Mulher… Poderia tecer páginas e
páginas de uma ode à mais bela entre todos os seres. Mas quero aproveitar esta
data para algumas reflexões. Bem, sei o que é ser mulher neste corpo que me
acompanha nesta vida, com humores que oscilam meu temperamento o tempo todo.
Quando
me dei conta que meu sexo é o feminino, despertei com ele para toda a cobrança
histórica que já começa com a Eva bíblica (mesmo que eu não acredite na
existência dela) e segue por toda a “estória” escrita por homens interessados
em dominar as mulheres e o mundo.
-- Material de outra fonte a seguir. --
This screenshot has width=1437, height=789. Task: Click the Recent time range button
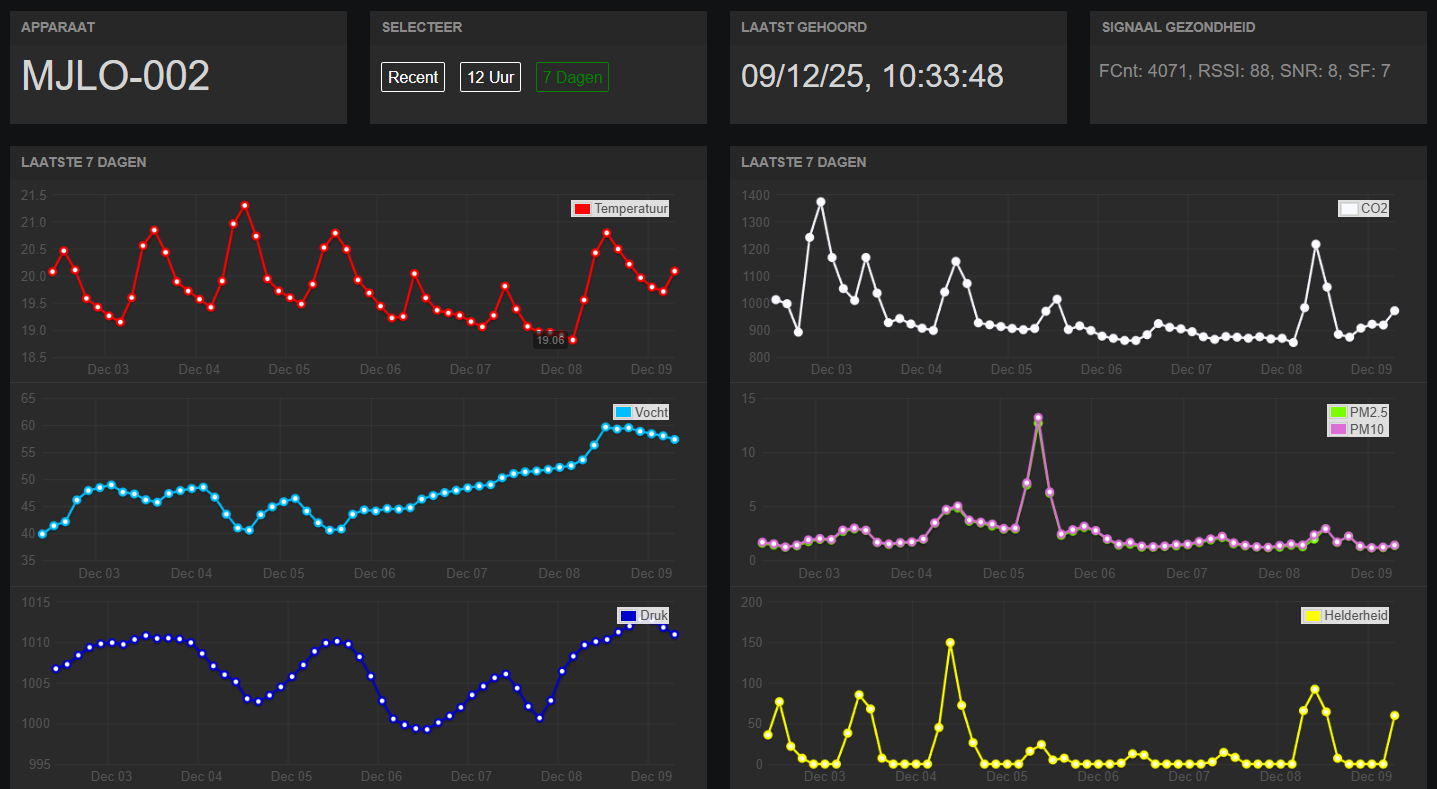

Com esse estigma na testa, sigo. Orgulhosa
por ser mulher. Orgulhosa por ser lésbica.
Então, chega esta data. Todos os anos, no dia 8 de março, por
todo o mundo cantam-se hinos, dizem da pele lisa e da beleza transcendental das
mulheres. Esquecem-se, porém, de falar de toda violência consentida. De todos
os golpes crus e ocres em nossos corpos, de todas as mãos que nos arrastam em
solenes martírios; de todas as burcas confeccionadas com linhas abstratas de
julgamento e superioridade.
Exaltam
o sentimento puro e maternal. Todavia, se esquecem de publicar sobre as
violações ignoradas, ventres amaldiçoados, rasgados e torturados. Elogiam
nossas bocas suaves, mas preferem a omissão frente a todas as bocas
barbaramente emudecidas e a todas as mordaças.
Enaltecem
as mãos macias e ternas, apesar da aridez da vida, mas se esquecem de falar das
correntes invisíveis e psíquicas, dos dedos trincados por anéis dourados.
Escrevem sobre olhos ternos e preferem esconder ou fingir que não existem as
tantas retinas manchadas de sofrimento.
Os
machos querem esculpir-nos como sua melhor obra, “nascidas de sua costela”,
modificando-nos a essência de acordo com seus interesses e cimentando-nos uma
boca fechada, fazendo bater em nós um coração de chumbo, colocando-nos olhos
cegos. Não. Não podemos aceitar. E resistimos, dia após dia.
Somos
lésbicas. Somos mulheres que amam outras mulheres. Desafiamos a ordem
estabelecida e não nos resignamos ao papel milenar que os homens têm relegado
às mulheres, o de coadjuvantes da História. Somos as fêmeas elevadas à máxima
potência do que é ser mulher.
Entre
elas
Mulheres são de Vênus? Eu diria
que sim, já que toda mulher é, de algum modo, filha de Afrodite (ainda que não
só de Afrodite). Mulher! É cor rosa-choque? Isso eu não sei se é mentira ou
verdade. Mas, se quiser ousar, então me provoque! E mostrarei o meu sexo frágil
no seu tato. Essência fêmea, graça e beleza; todo o eflúvio e o fluxo de ser
mulher em delicadeza.
Mulher…
Por onde anda, seguem seus olhos de cristais diluídos no mar da sapiência,
pressentimentos e anseios revelam sua intuição. Ciclos estranhos e naturais
revigoram sua essência, hormônios exalam seu perfume de pura tentação. O leito
do rio em sua adocicada fruta rosada inebria-me pela volúpia do seu instinto e
anuncia a nascente do prazer da amante amada, hipnotizador e irresistível qual
o aroma de ambrosia.
Mulher!
Da inspiração que foi criada, tornou-se a Musa da Poetisa Maior, a Deusa-Mãe,
que nos deu o poder do portal da luz na jornada da vida.
Beijaço
Neste
dia em que o mundo se dá conta superficialmente de sua face mulher, proponho
uma ação de autoafirmação a cada uma de nós: beije-se no espelho. Isso mesmo.
Não esperemos que alguém se lembre da particularidade que é serem mulheres e
lésbicas nessa sociedade.
Não nos
contentemos com os carinhos daqueles que insistem em nos diminuir em todos os
outros dias do ano. Não nos deixemos seduzir pela gentileza fake daqueles que
nos perseguem e descreditam enquanto seres humanos sempre que podem.
Marquemos neste dia ainda mais a nossa independência! Sejamos
nós a nos acariciar, a nos cumprimentar, a nos beijar. Sejamos nós a
sorrir-nos! Porque existe sempre um sorriso esperando por nós em algum lugar de
nosso eu-fêmea, desejando nosso beijo mais colorido.